I’m always about the big goal. I’m the “visionary”. I’m the guy that pushes on where we want to be in five, 10, 50 years. But when you starting getting smaller goals that may or may not obviously relate to each other, that really frustrates me. At Yahoo!, I was the guy that always said, “Are we really tying all the goals back into the bigger goal?” That is not the easiest thing to do, because a lot of it is very subjective. A lot of it is management styles of certain leaders that want to do something a certain way—and it really ties into the cultural aspect, too. That’s the other thing: the culture is really important for everybody, and making sure your goal setting ties into your corporate culture is not a very easy thing to do, especially as you get bigger.

How do you get the companies you invest in to think about these things?

One of the things we’re talking to people about is getting good systems in place early and being able to have goal setting as a cultural exercise where you’re not building goals in a vacuum. You’re building goals in a context of the three or four other things you might care about, both in terms of hard-core business metrics, but also the softer metrics around culture and teamwork or leadership or whatever. Those are things that, in the heat of battle and the heat of growth, a lot of people just forget. Then they try to put it back in, and it’s really, really hard.

Have you seen any difference between how a company like Alibaba sets goals versus how a U.S. company does?

One of the things about companies like Alibaba—and I think they’re at 30,000 people now—is that there is a lot of emphasis on developing generations of leaders, and there is a very well understood path of growing within that company.

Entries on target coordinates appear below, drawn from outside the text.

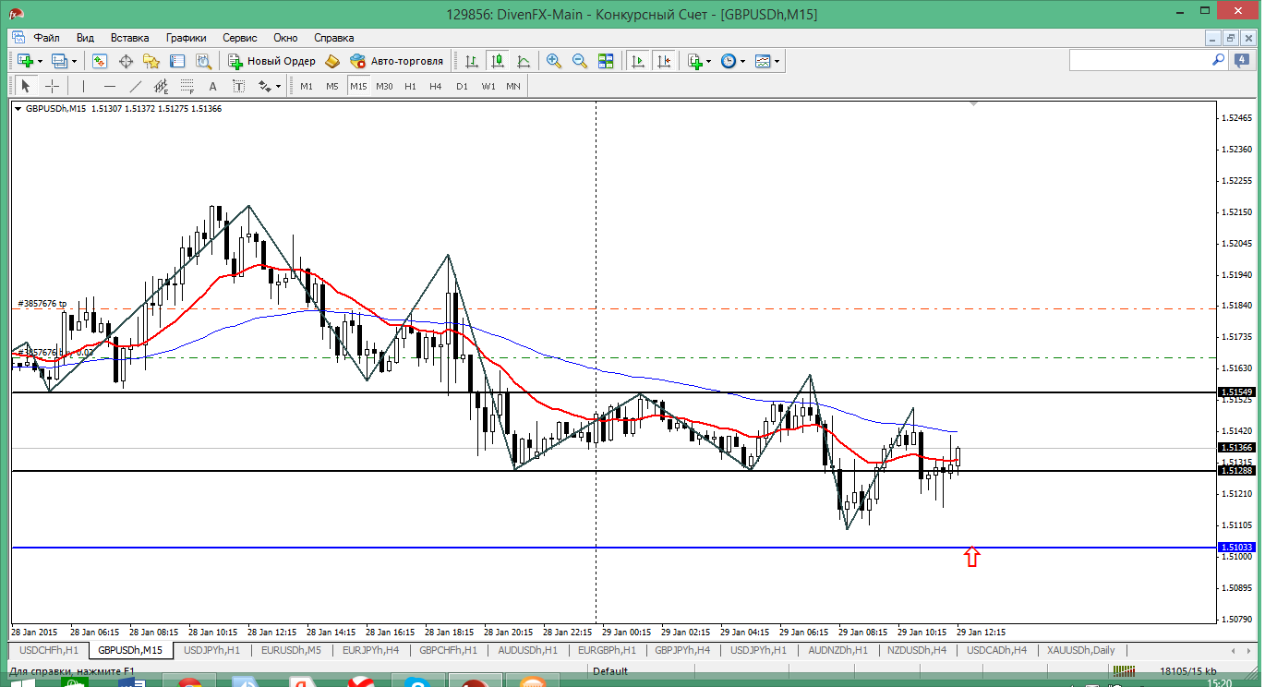Screen dimensions: 1265x687
Task: Toggle chart auto scroll
Action: (x=637, y=61)
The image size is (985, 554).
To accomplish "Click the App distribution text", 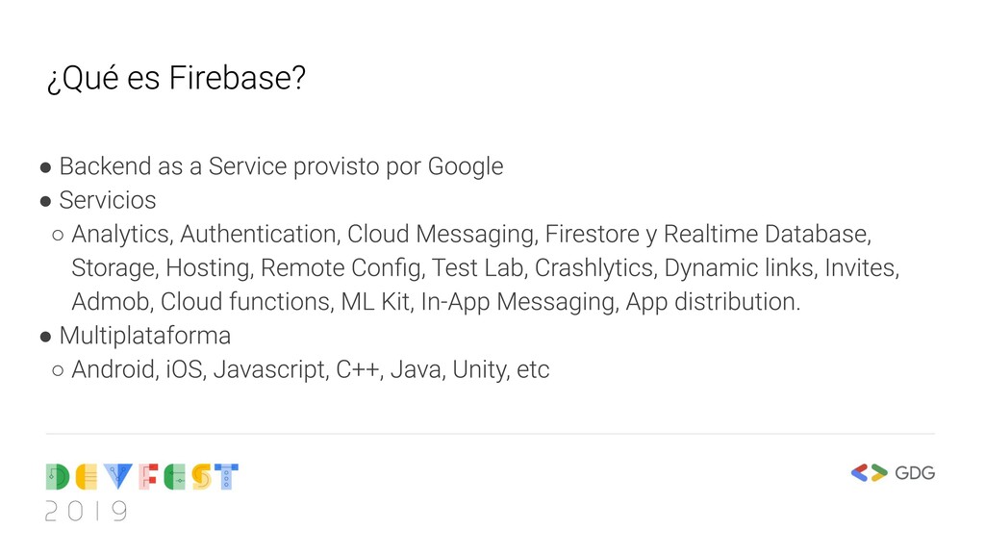I will tap(712, 302).
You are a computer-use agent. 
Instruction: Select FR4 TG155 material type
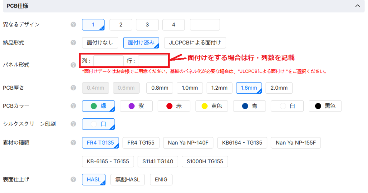[x=141, y=143]
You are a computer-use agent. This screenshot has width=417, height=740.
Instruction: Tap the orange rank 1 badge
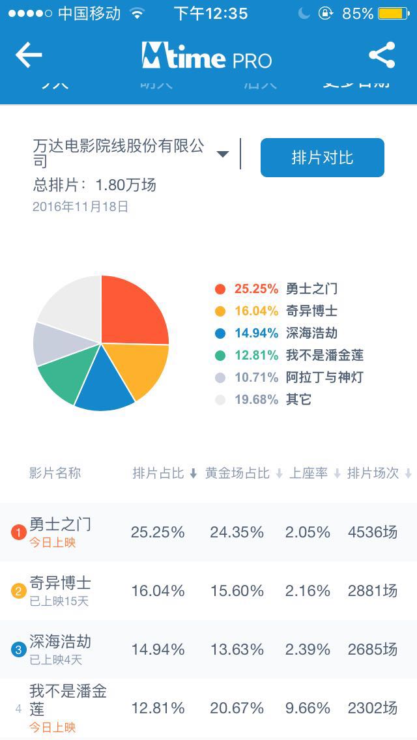(18, 533)
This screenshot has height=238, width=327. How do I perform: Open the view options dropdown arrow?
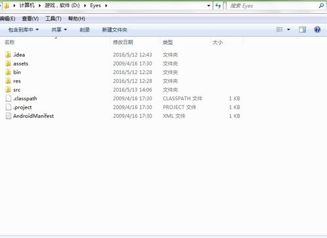coord(288,30)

Just like any other big company, you sometimes may have the left hand not talking to the right hand, but overall, they’re a very people-centric company. There’s a real emphasis by Jack Ma, Alibaba’s founder, about building that partnership, building levels of trust and building teams. So then when it comes to goal setting, it’s not a long process, not like you have to sync up your religion and then decide what you want to do. They have done so much work to align themselves before those decisions are made—they really work on teams.

How would you compare Cisco to other companies relative to their execution, goal setting, alignment, focus?

It’s hard to change corporate culture—that’s the thing I’ve learned, because I always thought you can change everything. You can go in there and you can brute-force and say, “We’re going to take a sales company and make it a product-driven company.” Cisco is built around a great sales culture. Now that I’m an investor, I have companies that go out and try to sell in the marketplace, and you realize what a great thing it is to have Cisco’s sales channel. That’s so hard to penetrate and so hard to compete against.

What I say to a lot of our companies is, “Pick what makes you strong.” Cisco, it’s sales, and Alibaba, it’s people. Pick your strength and build around it. There’s no right or wrong. It doesn’t mean that if you’re a sales culture, you’re bad. I think the Valley has this idea that, “Oh, if you don’t have the great Mark Zuckerberg product technology founder, you’re not going to be great.” I totally disagree with that. At the end of the day, a great sales company will do great. A great technology company will do great. If you’re mediocre across a bunch of stuff, that’s when you’ll fail.